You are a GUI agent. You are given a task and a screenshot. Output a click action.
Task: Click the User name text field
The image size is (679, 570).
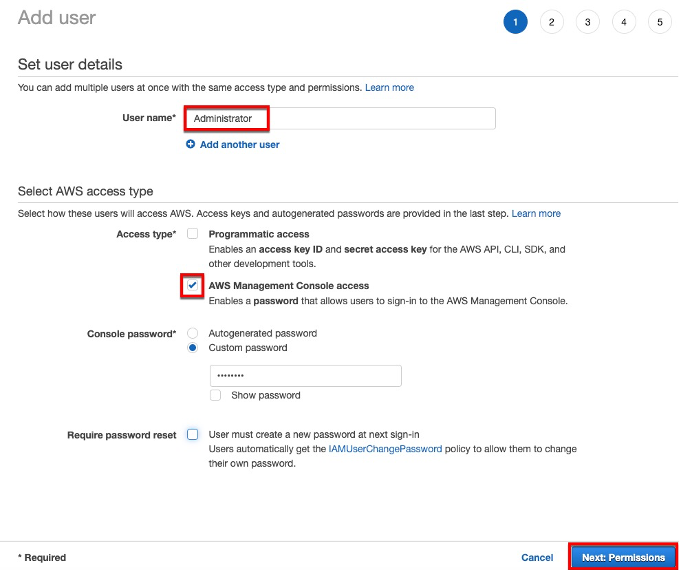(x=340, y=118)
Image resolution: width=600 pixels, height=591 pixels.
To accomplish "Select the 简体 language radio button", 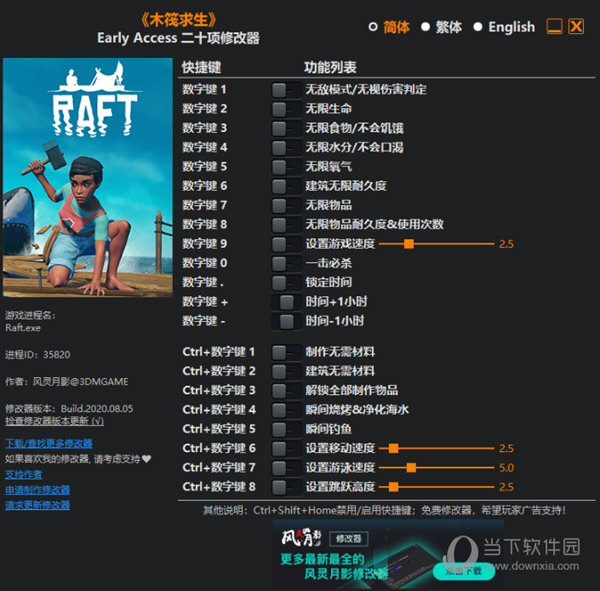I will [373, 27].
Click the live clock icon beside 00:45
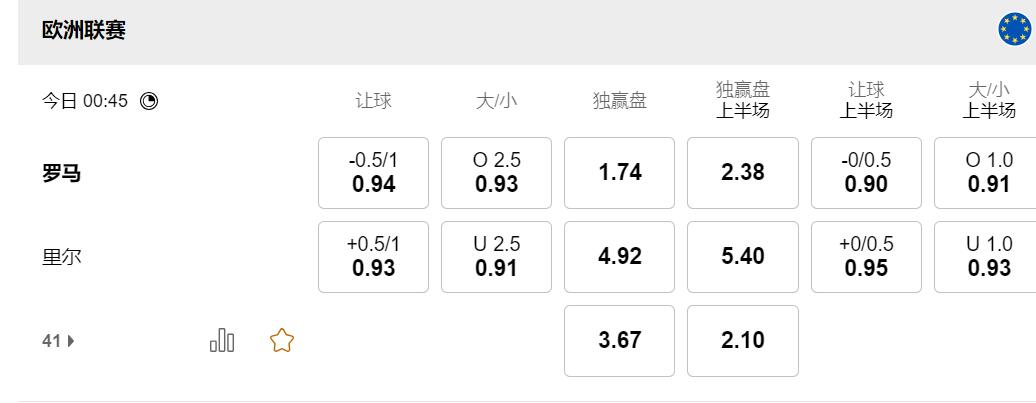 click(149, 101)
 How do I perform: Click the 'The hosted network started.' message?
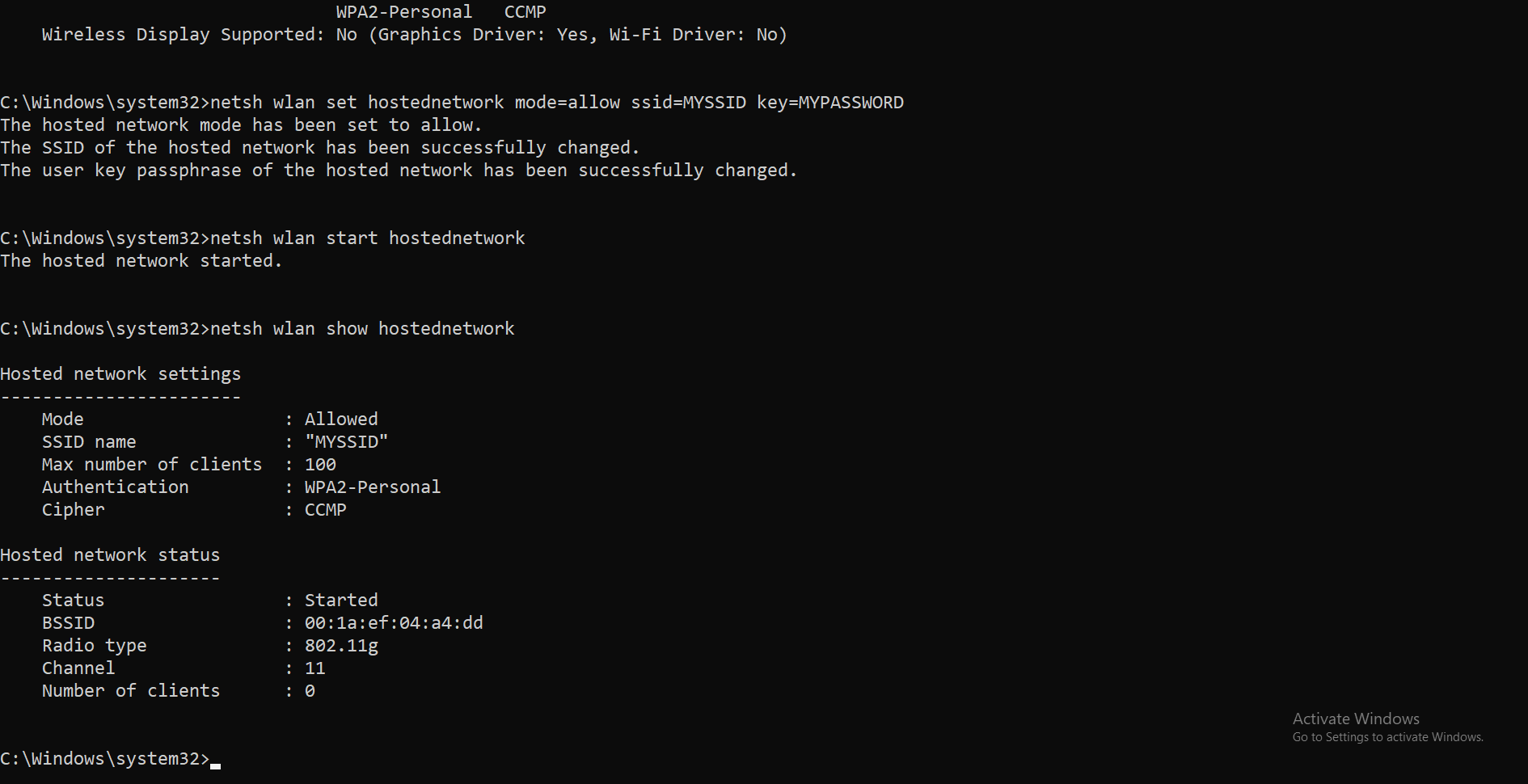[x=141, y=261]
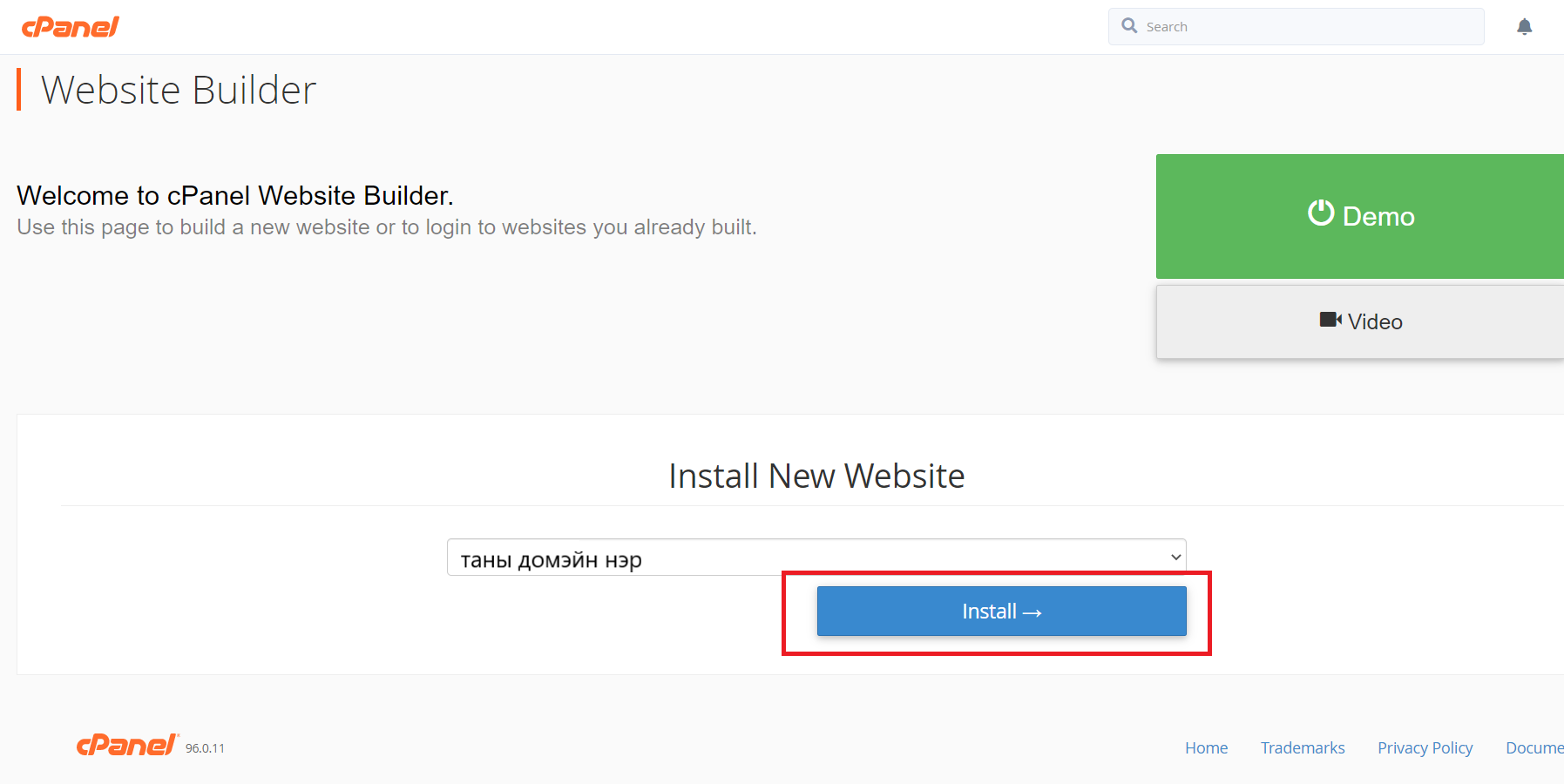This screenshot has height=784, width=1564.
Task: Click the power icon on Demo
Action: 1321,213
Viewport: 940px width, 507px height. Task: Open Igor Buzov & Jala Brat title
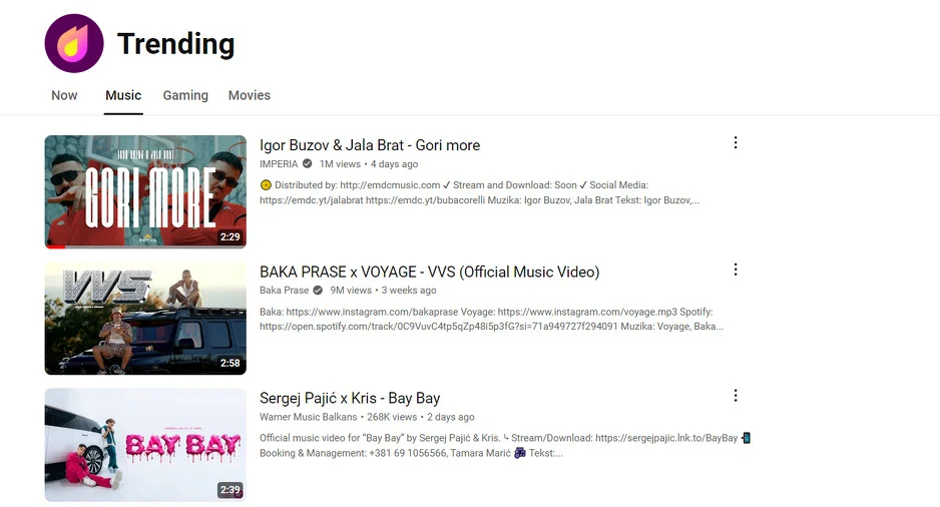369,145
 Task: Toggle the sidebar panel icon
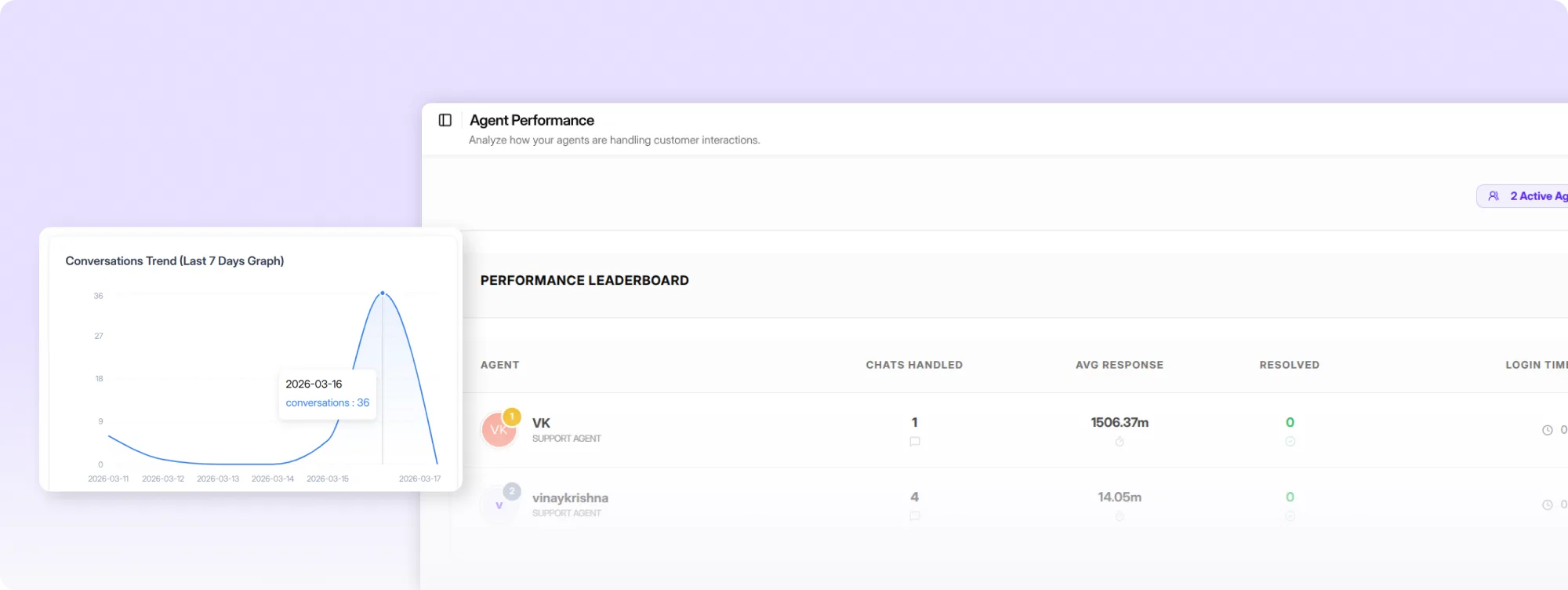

--------------------------------------------------

• _Problem statement_:
What is needed is a verbatim copy of the lines from the line with "Viewport: 940px width, 507px" through the last line of the listing, pictures excluded.

• _Task result_:
Viewport: 940px width, 507px height. Task: Open Igor Buzov & Jala Brat title
369,145
 Task: Toggle the sidebar panel icon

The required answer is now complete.